Merci infiniment à tous les témoins d'aujourd'hui. Je sais que tout le monde l'a déjà dit, mais les témoignages d'aujourd'hui sont particulièrement éclairants et utiles et nous tenons à ce que vous sachiez que nous les apprécions à leur juste valeur.
Je m'appelle Adam van Koeverden. Permettez-moi de souligner que nous sommes réunis sur les territoires traditionnels des peuples Haudenosaunee, Hurons-Wendats, Anishinabek, Attawandaron et plus récemment, de la Première Nation des Mississaugas de Credit.
Je tiens simplement à rappeler moi aussi à quel point vos témoignages d'aujourd'hui nous ont été utiles et le grand intérêt des idées dont vous nous avez fait part.
En examinant le Budget de 2021, je constate que des montants énormes seront investis au cours des cinq prochaines années dans les services de police des Premières Nations.
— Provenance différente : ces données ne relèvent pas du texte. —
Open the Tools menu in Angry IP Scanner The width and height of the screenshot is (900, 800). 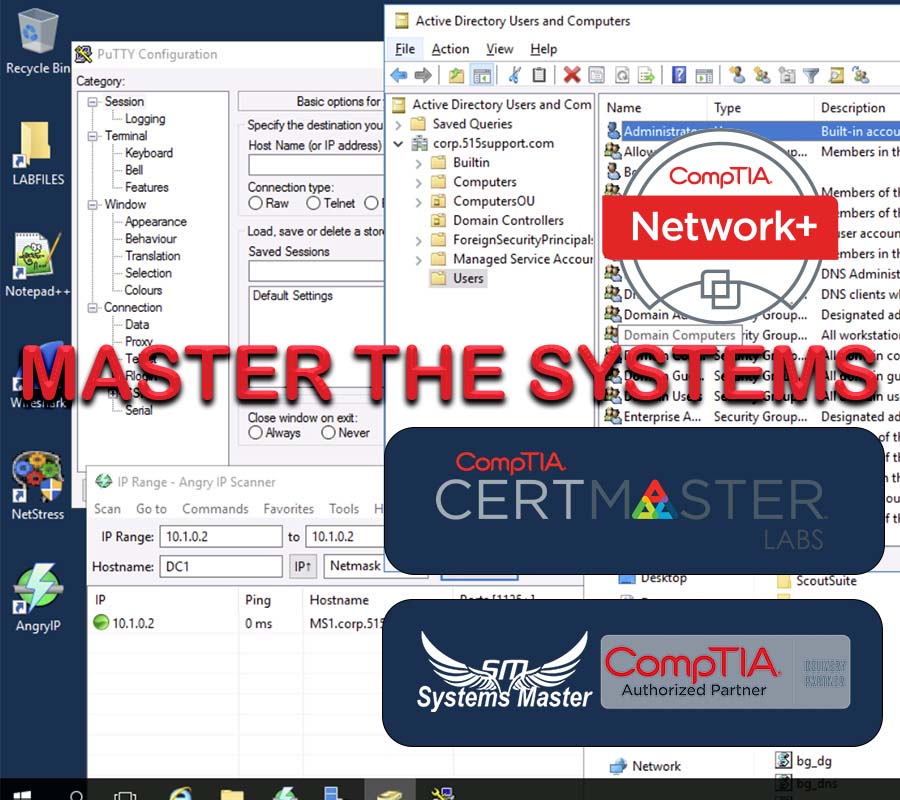(x=344, y=509)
J'aimerais savoir, de la part des spécialistes de ce domaine que vous êtes, dans quelle mesure ce montant de 861 millions de dollars sur cinq ans, à compter de cette année, y compris la somme de 145 millions de dollars déjà prévue chaque année, vont permettre de répondre aux besoins et vont contribuer à soutenir des services de police et de sécurité communautaire respectueux de la culture de la population. J'entends dire haut et fort que le financement n'est qu'un élément, qu'il est important de libérer la voie, très important de laisser place à une législation accordant et favorisant une plus grande autonomie.
Toutes vos réactions m'intéressent.
J'observe que M. Yang a déjà levé la main. Il peut donc peut-être prendre la parole en premier. Ce sera ensuite le tour de M. Browne.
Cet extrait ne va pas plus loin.